Records for this exercise
■ ■ ■

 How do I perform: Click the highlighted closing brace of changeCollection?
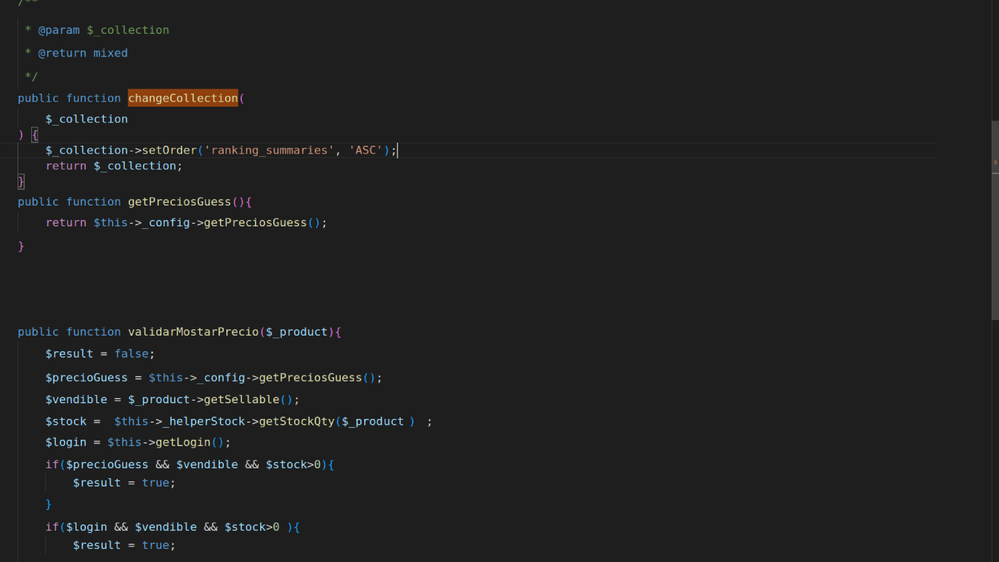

■ ■ ■

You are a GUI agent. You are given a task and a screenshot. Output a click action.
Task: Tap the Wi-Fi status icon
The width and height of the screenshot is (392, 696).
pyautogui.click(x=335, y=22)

■ ■ ■

What is asked
Rewrite the data from the line with "You are a GUI" up to and including the line with "pyautogui.click(x=335, y=22)", putting "Press" in place of "Tap" and changing nothing else.

Problem solution
You are a GUI agent. You are given a task and a screenshot. Output a click action.
Task: Press the Wi-Fi status icon
The width and height of the screenshot is (392, 696).
pyautogui.click(x=335, y=22)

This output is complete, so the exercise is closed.